Of course, with every new operating system, there are people who shouldn’t bother with it at all. In this case, the people who really consider Windows 10 fall into a few simple groups and probably already know who they are:

  • Anyone Relying on Windows Media Center : As we mentioned above, Windows 10 marks the end of Windows Media Center. If you already had it, you will lose it, so if you rely on it, you can just stick with Windows 7 or Windows 8 with the WMC add-on. There are of course alternatives, including Kodi (formerly XBMC) or Plex , but neither handles things like live streaming in the same way as WMC, and if your setup is built on WMC, you probably want to do yours. homework, choose the alternative that works best for you, and proceed at a time that is convenient for you, if at all possible.
  • Windows Vista users : Windows Vista is a lot like Windows 8.1. By the time the hype died down and several service packs were released, it was pretty solid. Vista users can look forward to support from Microsoft, including patches and security updates, in 2017, and given that Vista systems aren’t eligible for a free upgrade to Windows 10, you might want to take your time instead of dropping the $ 119 retail price. Particularly if you put money in and set aside to buy a new Windows 10 PC , as PC World notes .
  • Windows XP users : If you are still using Windows XP, there is probably a reason for this , and you know it. However, there is no guarantee that an XP machine will meet the Windows 10 system requirements, and coupled with the fact that the upgrade will cost you the full price, we hesitate to tell you about the upgrade. If you’re still running XP on old hardware, it’s time for a new computer. If that’s not an option, we have other suggestions .
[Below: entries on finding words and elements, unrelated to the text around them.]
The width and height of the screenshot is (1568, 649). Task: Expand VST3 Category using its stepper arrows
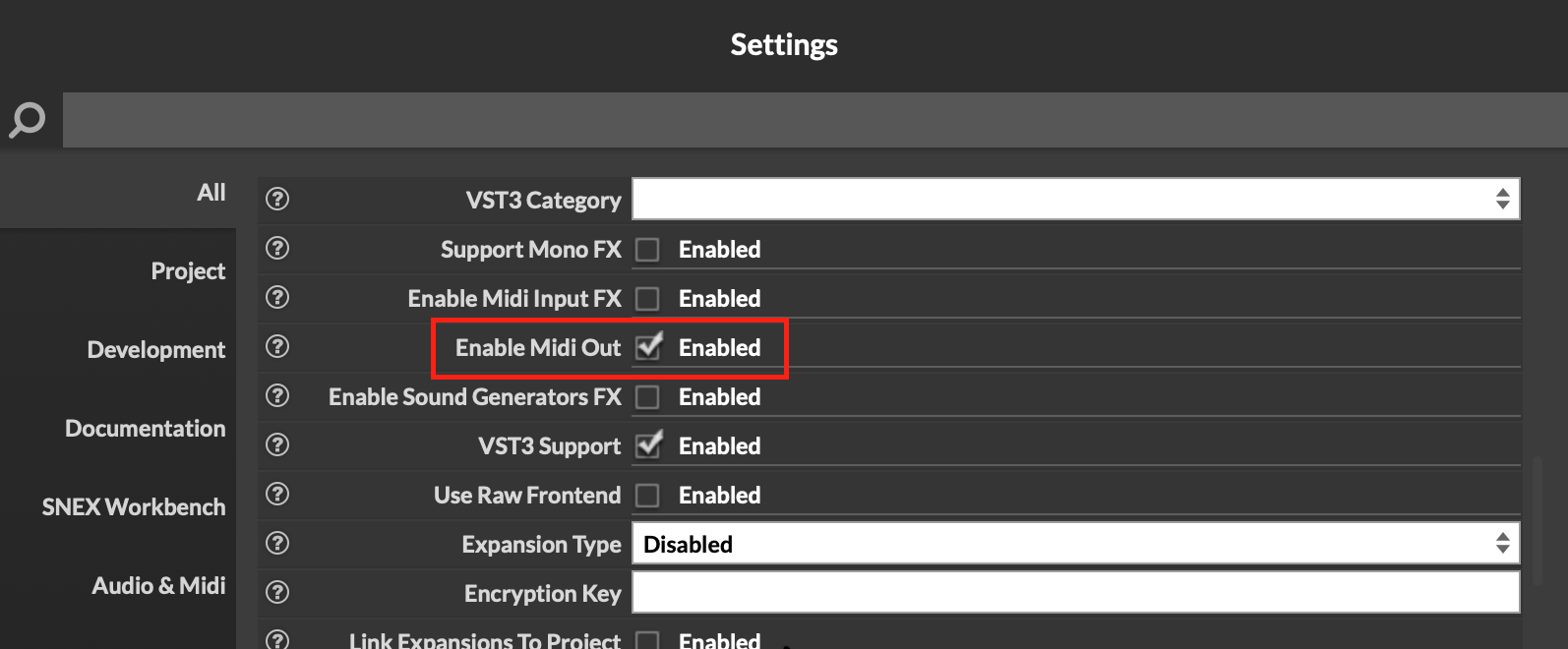[1503, 199]
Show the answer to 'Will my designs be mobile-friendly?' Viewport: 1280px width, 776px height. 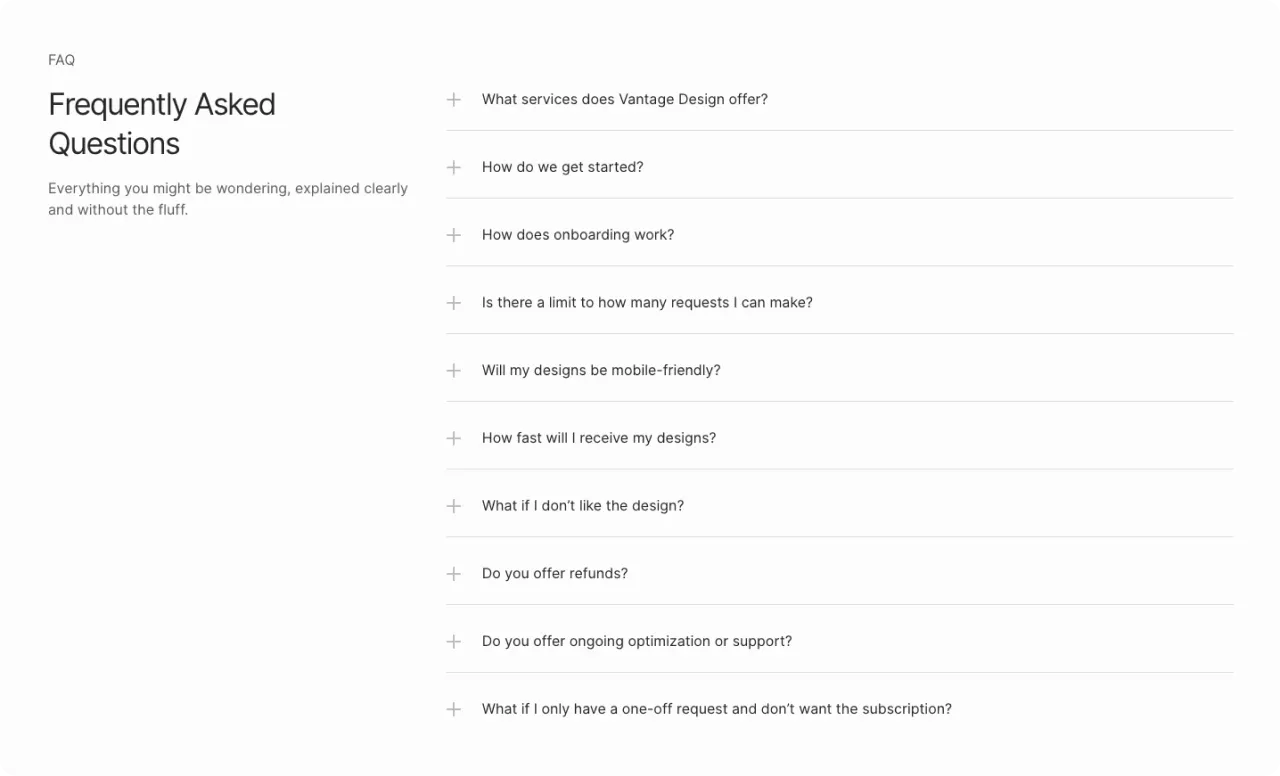tap(840, 371)
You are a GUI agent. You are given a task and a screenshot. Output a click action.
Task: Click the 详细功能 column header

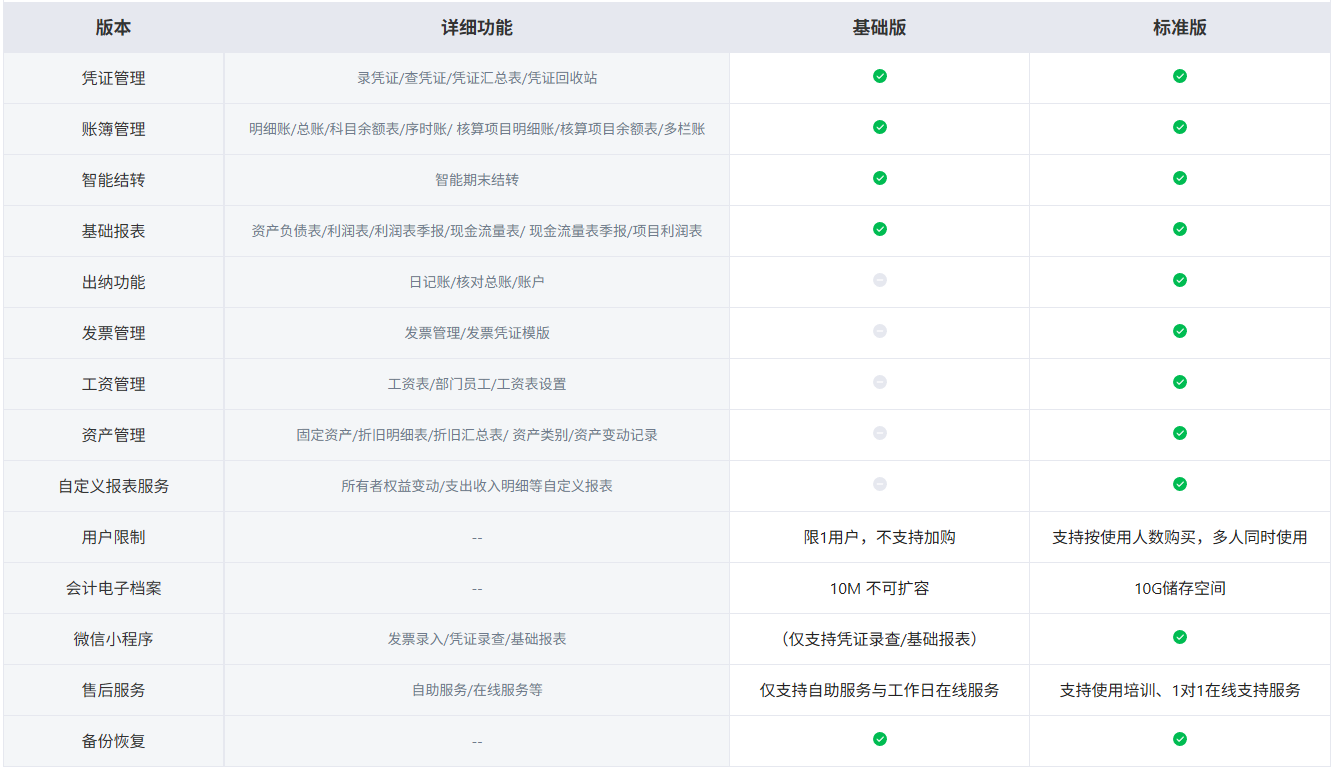pos(476,28)
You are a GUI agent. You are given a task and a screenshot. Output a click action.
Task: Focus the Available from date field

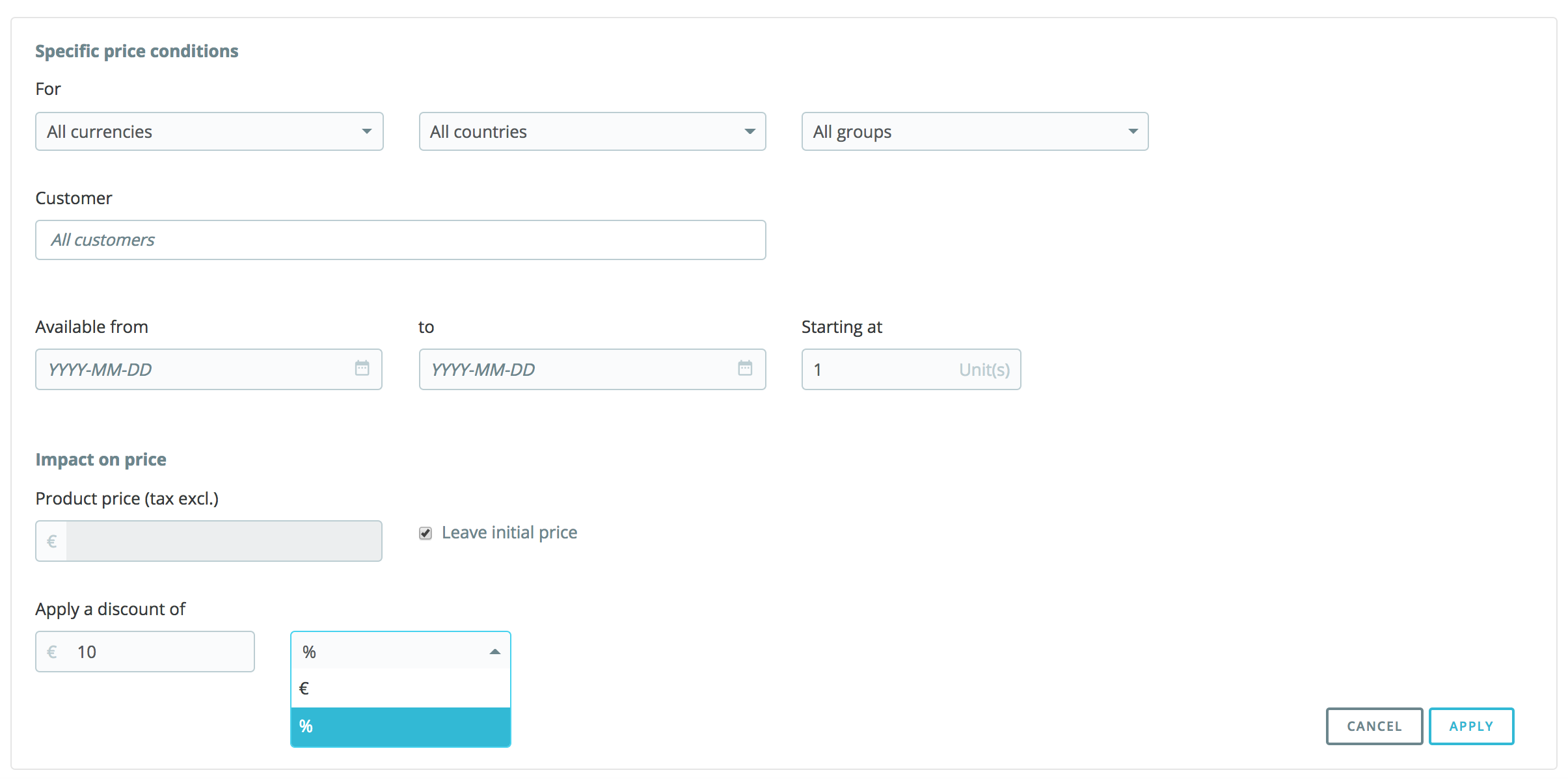tap(195, 369)
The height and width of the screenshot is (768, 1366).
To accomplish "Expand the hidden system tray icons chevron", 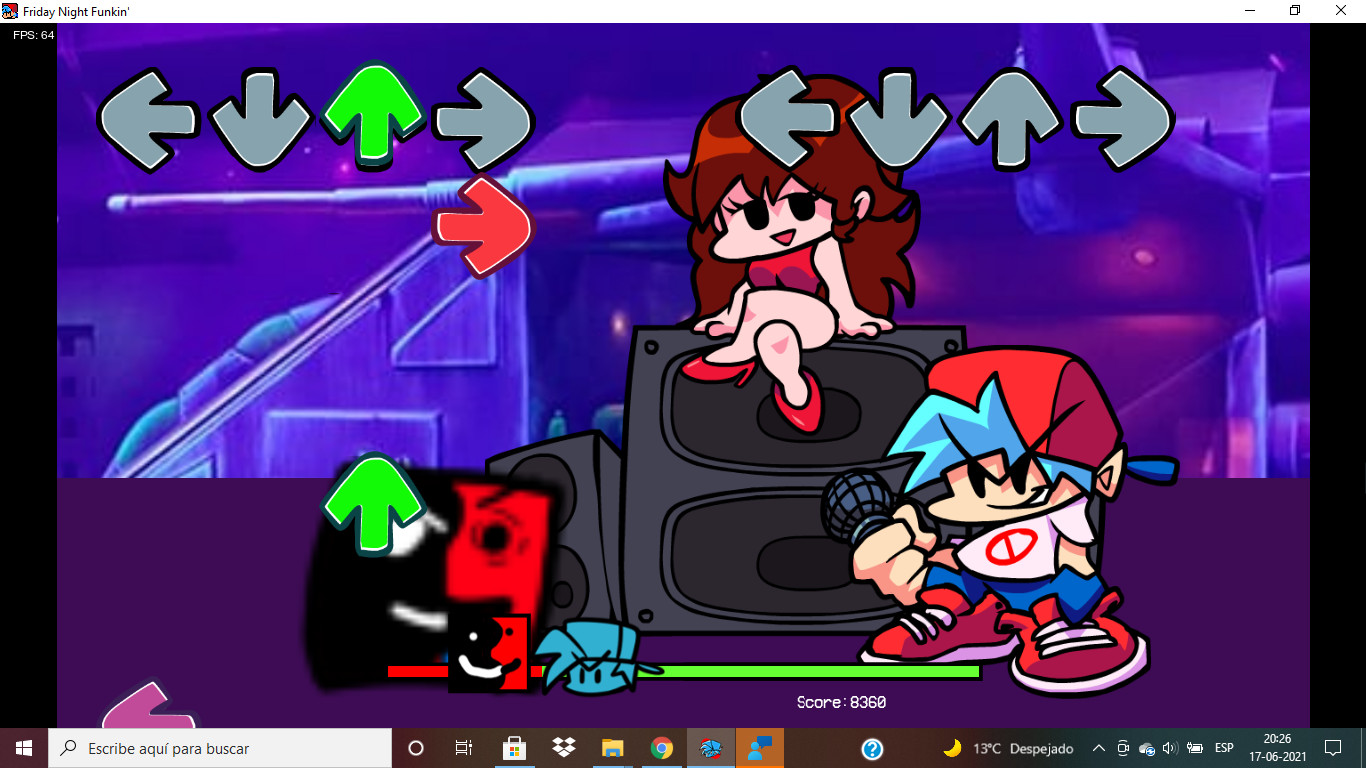I will [1098, 748].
Of course, there is another group of people who will not want to upgrade to Windows 10: people who are completely and completely happy with what they have now, either do not use Windows or leave Windows completely. We’re sure some of you are using Windows 7 but will never upgrade for any personal or aesthetic reasons. Likewise, if you’re not a fan of the direction Windows has taken and are planning to move to OS X or Linux, obviously Windows 10 isn’t for you either.

Bottom line: Reliable update for almost everyone

After all, Windows 10 is a major upgrade. We’ve tested it and think it’s an improvement over Windows 8.1 and Windows 7. Updating is easy. If you’re using Windows 8, it’s almost hassle-free, although Windows 7 users should be prepared for a longer, albeit still simple, experience. There is nothing to stop you working, but there may be some bugs and quirks to get used to. Of course, if you’re skeptical, take your time and make the decision to upgrade yourself based on your own research, experience, and the apps you run.

Our friends at Gizmodo kept a daily log of their Windows 10 experience that is worth checking out. They discuss the setup process , day-to-day use and problems they face , and even the possibility of using a Windows 10 PC at a local network party and the gaming experience of the PC .

It helps that Microsoft made Windows 10 available so early in tech preview and beta, and that so many people played with it. All this time has given us time to tweak it, tweak it, and highlight issues. Chances are, any issues you run into were solved (or at least documented) by someone else, and the developers had plenty of time to get their software ready for release. Aside from the problems that come with any new OS and the many fixes we’ll see in the next few weeks, there should be relatively few surprises. As always, before taking the plunge, make sure you have a backup of all your data.